Design Thinking has found a home and a champion in a rather unlikely place…a car company that most people tend to think of as boring.
Jim Cramer was interviewing Ford Motor Company’s president tonight, when all the talk about millennials, mobility, and design thinking caught my attention.
Mark Fields not only seemed passionate on the topic, but he gave the impression that he was an involved champion of that vision.
Central to Fields’ plan is an emphasis on mobility. To that end, there’s a department staffed by mostly millennials, working away to engineer vehicles that anticipate future driving needs.
Car buying decisions are getting more and more influenced by products that enable them to stay connected, even as other gadgets enhance the driving experience. Employing the people who drive those decisions would only make sense.
Design for the Future
One aspect in their embrace of design thinking is to contemplate as many paths as possible, before settling on a solution. Some of those possibilities include a day in the future where some governments may decide to restrict how many cars can be on the road. Therefore, what kind of impact would this have on sales residuals? How do they design cars that cater more to the sharing economy, than to individual tastes.
The Sharing Economy
When asked if Ford would follow GM’s lead to embrace the sharing economy, he left it open-ended. GM is partnering with Lyft in order to start a new concept in car rentals. Money spent on Lyft rides would defray the cost of renting from this joint car rental service.

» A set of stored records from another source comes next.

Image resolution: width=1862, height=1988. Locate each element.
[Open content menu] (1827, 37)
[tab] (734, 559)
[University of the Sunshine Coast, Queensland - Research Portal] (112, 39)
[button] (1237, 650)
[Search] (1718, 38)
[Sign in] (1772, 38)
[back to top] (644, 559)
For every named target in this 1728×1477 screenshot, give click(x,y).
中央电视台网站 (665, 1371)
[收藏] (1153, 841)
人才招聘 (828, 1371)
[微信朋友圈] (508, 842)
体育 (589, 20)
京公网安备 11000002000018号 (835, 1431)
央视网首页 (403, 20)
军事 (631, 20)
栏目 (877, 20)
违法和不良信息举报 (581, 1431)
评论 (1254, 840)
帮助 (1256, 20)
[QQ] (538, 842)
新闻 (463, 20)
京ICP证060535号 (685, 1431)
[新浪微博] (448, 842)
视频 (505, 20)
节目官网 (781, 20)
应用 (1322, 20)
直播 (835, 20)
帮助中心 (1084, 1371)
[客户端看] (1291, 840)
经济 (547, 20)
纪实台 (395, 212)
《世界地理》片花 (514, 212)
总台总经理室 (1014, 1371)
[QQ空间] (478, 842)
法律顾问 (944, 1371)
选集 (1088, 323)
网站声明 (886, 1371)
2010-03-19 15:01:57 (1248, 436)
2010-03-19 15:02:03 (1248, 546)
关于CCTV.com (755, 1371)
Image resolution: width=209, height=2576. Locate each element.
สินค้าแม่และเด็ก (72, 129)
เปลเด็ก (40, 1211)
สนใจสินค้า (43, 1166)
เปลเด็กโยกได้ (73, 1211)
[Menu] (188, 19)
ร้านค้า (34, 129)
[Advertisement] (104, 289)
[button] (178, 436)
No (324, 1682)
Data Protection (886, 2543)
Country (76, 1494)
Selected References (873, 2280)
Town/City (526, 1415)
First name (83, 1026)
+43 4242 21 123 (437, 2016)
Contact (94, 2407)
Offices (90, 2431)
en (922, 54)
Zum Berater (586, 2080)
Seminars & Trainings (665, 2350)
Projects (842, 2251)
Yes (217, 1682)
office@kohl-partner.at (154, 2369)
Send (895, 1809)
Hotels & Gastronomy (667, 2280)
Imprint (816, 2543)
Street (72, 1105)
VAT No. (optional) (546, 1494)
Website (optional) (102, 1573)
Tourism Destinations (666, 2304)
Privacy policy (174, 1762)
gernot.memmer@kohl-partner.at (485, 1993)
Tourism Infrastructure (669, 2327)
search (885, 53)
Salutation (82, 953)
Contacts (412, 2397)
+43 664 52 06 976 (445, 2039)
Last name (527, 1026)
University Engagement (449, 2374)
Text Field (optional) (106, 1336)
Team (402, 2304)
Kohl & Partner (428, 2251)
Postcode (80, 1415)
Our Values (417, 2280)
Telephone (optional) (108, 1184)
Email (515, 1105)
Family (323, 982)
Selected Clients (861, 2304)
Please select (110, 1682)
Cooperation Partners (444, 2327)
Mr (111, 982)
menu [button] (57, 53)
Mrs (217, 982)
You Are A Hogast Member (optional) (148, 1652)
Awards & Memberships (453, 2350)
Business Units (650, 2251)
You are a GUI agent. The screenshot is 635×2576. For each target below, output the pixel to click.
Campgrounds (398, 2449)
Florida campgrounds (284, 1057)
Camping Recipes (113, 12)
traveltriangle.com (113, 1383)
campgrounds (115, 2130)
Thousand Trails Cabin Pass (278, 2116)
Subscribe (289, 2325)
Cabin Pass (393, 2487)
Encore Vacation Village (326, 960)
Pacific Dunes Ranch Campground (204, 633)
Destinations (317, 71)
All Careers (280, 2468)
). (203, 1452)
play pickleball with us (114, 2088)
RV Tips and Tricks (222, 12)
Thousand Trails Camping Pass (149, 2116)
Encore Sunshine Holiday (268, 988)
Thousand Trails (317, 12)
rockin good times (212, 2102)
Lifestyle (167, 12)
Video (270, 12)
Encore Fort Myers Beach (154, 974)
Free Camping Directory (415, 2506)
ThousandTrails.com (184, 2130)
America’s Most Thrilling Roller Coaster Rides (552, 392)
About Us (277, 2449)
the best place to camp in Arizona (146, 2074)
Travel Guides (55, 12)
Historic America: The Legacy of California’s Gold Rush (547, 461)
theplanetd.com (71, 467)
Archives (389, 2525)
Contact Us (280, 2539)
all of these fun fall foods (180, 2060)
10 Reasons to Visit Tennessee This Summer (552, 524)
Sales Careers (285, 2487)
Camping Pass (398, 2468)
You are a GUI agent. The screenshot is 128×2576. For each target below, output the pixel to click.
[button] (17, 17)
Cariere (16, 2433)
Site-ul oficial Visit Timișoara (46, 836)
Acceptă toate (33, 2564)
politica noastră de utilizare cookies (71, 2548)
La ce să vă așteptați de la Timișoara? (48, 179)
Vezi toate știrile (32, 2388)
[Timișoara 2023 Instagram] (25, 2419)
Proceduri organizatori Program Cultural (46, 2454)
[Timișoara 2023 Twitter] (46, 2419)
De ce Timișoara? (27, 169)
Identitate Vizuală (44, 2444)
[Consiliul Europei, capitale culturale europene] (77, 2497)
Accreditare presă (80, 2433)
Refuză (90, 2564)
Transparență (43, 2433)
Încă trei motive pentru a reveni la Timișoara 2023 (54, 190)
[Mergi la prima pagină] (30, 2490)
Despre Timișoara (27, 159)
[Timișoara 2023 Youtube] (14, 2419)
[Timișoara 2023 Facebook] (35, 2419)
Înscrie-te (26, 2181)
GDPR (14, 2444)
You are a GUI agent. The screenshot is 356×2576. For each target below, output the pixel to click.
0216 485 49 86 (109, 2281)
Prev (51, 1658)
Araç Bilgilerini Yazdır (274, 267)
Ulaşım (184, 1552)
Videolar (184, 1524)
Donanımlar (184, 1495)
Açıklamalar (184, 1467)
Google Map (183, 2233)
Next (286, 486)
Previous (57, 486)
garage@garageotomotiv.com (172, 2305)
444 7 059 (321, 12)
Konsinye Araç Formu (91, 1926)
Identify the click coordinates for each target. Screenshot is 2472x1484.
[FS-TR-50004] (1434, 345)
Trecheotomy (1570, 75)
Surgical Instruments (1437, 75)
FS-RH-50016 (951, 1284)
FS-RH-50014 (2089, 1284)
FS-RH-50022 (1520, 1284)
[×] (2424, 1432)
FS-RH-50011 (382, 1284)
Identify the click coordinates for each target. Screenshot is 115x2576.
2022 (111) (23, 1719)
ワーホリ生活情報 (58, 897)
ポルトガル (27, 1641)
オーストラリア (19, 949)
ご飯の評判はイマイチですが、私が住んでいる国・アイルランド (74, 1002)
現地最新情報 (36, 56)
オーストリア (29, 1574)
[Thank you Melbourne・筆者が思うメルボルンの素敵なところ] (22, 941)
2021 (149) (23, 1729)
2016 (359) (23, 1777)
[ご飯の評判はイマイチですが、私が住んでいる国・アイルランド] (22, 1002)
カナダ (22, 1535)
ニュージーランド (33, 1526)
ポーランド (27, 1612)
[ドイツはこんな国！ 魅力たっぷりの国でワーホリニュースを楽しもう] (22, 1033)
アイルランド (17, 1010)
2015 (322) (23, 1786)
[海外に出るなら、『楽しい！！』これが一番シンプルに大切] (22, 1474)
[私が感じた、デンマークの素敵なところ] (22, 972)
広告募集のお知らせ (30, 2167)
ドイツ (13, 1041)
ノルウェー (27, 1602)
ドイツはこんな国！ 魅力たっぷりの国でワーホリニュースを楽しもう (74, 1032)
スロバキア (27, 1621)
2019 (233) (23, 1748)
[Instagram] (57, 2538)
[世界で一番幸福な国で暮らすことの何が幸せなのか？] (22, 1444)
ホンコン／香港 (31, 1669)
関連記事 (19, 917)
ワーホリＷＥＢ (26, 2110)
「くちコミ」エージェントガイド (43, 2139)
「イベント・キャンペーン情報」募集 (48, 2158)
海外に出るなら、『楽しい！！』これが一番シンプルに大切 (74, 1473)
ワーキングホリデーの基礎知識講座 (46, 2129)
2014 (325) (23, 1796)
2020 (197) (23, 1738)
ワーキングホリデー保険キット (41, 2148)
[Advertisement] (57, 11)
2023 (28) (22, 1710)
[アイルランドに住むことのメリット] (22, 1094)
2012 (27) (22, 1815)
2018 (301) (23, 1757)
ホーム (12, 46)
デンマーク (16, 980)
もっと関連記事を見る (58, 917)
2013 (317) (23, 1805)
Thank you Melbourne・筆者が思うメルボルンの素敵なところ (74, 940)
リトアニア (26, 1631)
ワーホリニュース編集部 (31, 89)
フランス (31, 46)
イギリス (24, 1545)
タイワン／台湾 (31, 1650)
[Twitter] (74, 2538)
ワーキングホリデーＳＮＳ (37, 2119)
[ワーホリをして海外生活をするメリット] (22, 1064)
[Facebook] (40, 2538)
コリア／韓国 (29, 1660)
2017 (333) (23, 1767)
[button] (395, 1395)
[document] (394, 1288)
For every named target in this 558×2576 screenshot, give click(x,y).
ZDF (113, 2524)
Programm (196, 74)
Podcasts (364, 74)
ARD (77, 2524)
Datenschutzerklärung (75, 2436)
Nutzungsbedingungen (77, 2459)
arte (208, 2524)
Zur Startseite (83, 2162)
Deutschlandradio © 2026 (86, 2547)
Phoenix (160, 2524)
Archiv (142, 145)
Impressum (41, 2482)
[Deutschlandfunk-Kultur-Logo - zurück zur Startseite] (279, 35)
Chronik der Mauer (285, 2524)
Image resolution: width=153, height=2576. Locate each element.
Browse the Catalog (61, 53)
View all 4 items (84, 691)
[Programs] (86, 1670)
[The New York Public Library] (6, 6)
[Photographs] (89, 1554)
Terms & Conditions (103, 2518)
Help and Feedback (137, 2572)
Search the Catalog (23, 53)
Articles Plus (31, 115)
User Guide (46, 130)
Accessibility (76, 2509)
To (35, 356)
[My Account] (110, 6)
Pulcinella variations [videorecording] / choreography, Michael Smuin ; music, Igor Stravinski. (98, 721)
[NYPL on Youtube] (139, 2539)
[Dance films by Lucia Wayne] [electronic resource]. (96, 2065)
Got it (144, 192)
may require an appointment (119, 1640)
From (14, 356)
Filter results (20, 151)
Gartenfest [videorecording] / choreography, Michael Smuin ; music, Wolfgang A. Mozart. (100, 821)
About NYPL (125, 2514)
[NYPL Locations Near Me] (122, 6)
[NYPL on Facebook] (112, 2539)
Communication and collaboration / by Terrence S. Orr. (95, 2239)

Maybe Ford doesn’t currently have designs on the likes of Uber, but it behooves them to try and get in the game somehow.
Even as Mr. Fields spoke about what the future holds, Cramer wanted to know if anything caught them off-guard in the recent past. As the saying goes, “Life is what happens when you’re busy making plans.” The company certainly had some unexpected changes, but they consider themselves on sure footing.